→ **Exercise instructions**:
Apart from the images, reproduce all of the data word for word.

→ **The data**:
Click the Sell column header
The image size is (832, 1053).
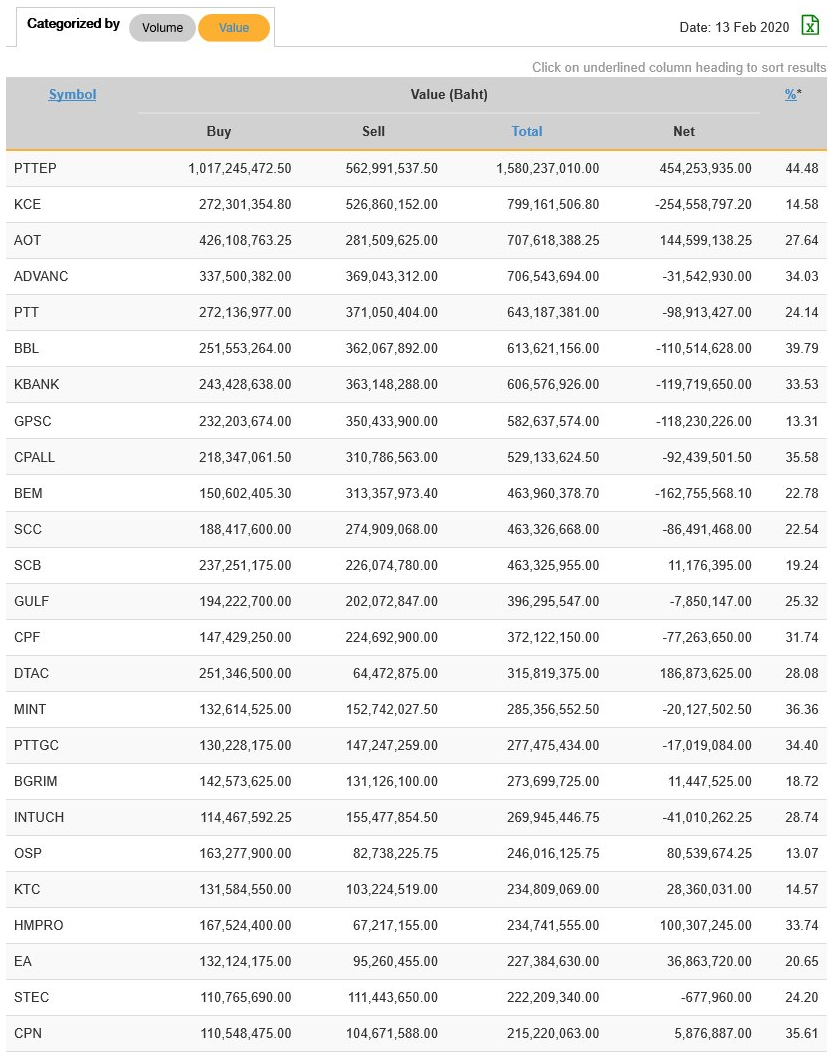tap(373, 131)
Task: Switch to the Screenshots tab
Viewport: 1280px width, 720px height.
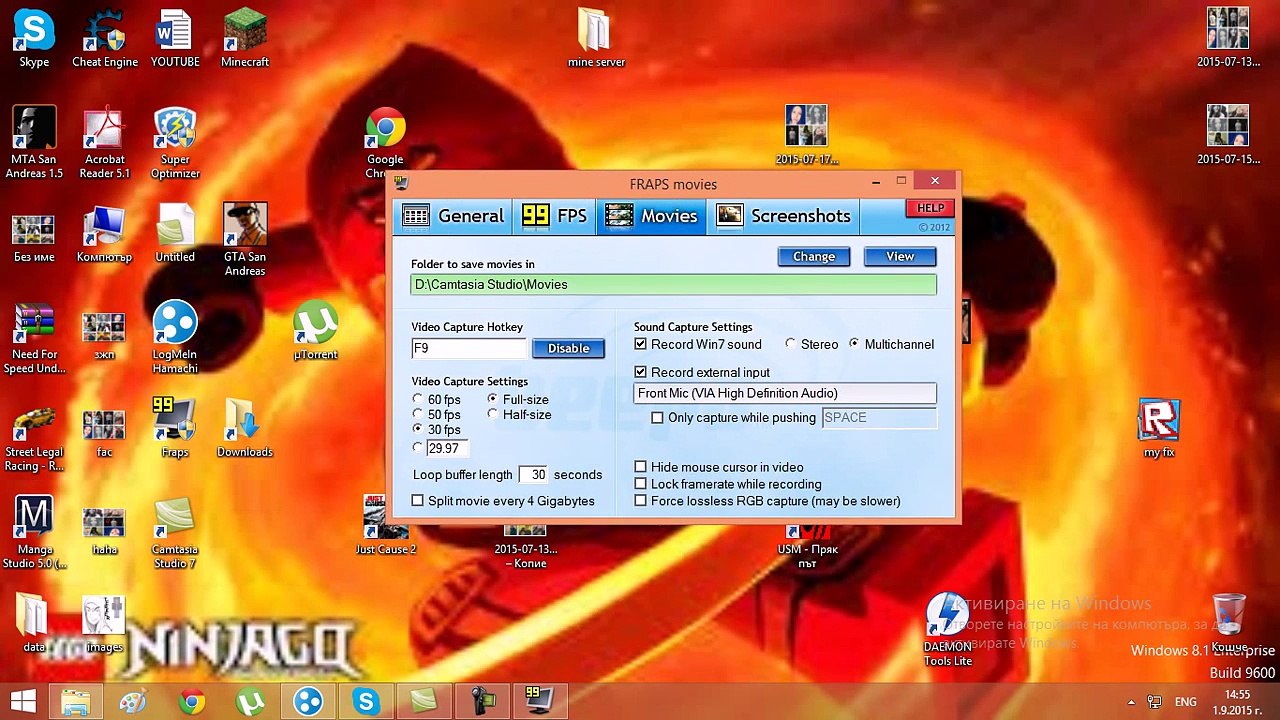Action: (784, 216)
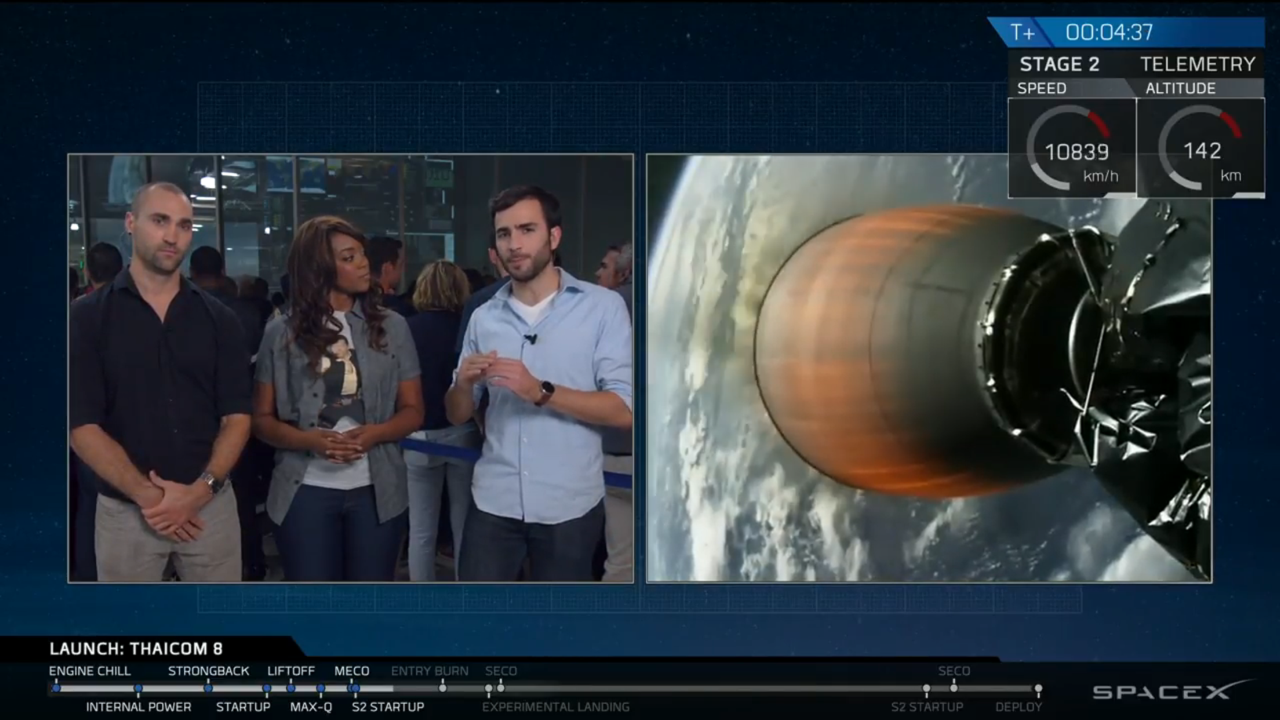Select the STAGE 2 telemetry label
1280x720 pixels.
point(1059,64)
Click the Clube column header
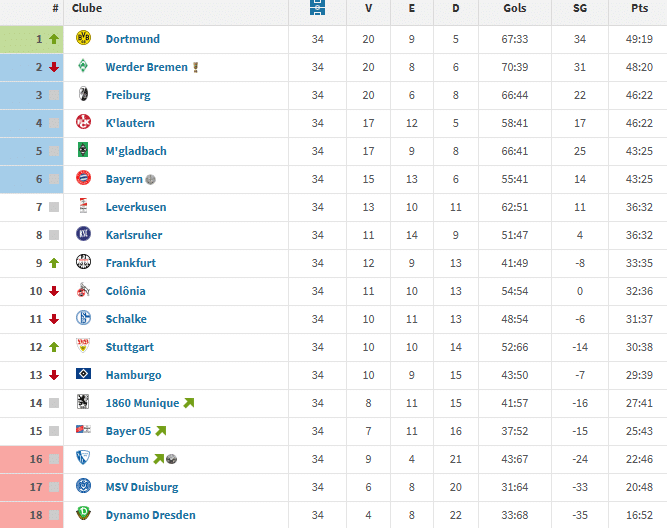 pyautogui.click(x=87, y=8)
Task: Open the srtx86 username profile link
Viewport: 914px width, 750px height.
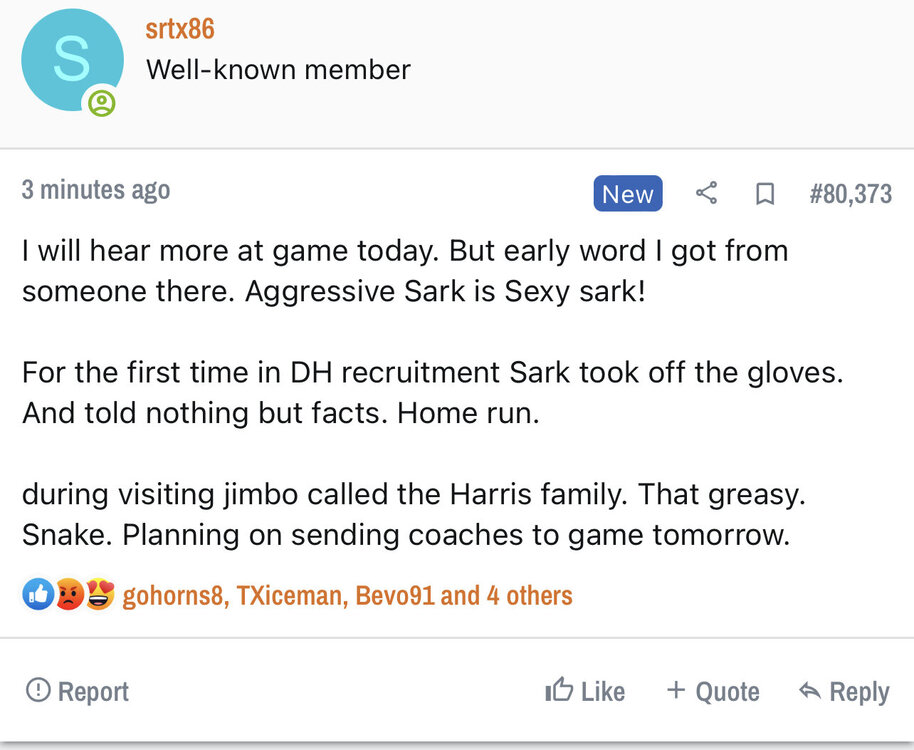Action: point(180,28)
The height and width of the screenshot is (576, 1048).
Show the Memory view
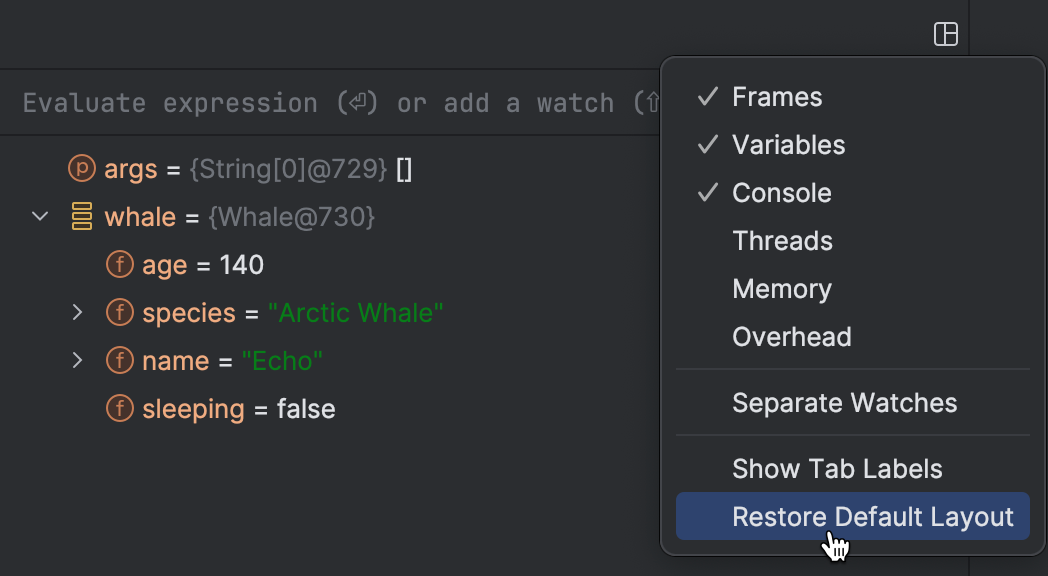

→ **Task solution**:
Click the Sell column header
The image size is (832, 1053).
tap(373, 131)
Task: Switch to the Screenshots tab
Viewport: 1280px width, 720px height.
Action: (784, 216)
Select the STAGE 2 telemetry label
1280x720 pixels.
point(1059,64)
Click the Clube column header
 pyautogui.click(x=87, y=8)
Task: Open the srtx86 username profile link
Viewport: 914px width, 750px height.
Action: point(180,28)
The height and width of the screenshot is (576, 1048).
Show the Memory view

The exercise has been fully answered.